**EXERCISE BRIEF**
Set down each entry from the block beneath, exactly as written.

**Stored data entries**
○ ○ ○ ○ ○
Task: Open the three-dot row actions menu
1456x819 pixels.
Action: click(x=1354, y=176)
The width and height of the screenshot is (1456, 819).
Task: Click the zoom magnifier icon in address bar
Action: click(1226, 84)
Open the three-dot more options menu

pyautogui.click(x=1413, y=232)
○ ○ ○ ○ ○
**RESPONSE TO THE TASK**
Task: Open the three-dot row actions menu
1456x819 pixels.
Action: click(x=1354, y=176)
The width and height of the screenshot is (1456, 819).
Task: Click the zoom magnifier icon in address bar
Action: click(1226, 84)
Open the three-dot more options menu

pyautogui.click(x=1413, y=232)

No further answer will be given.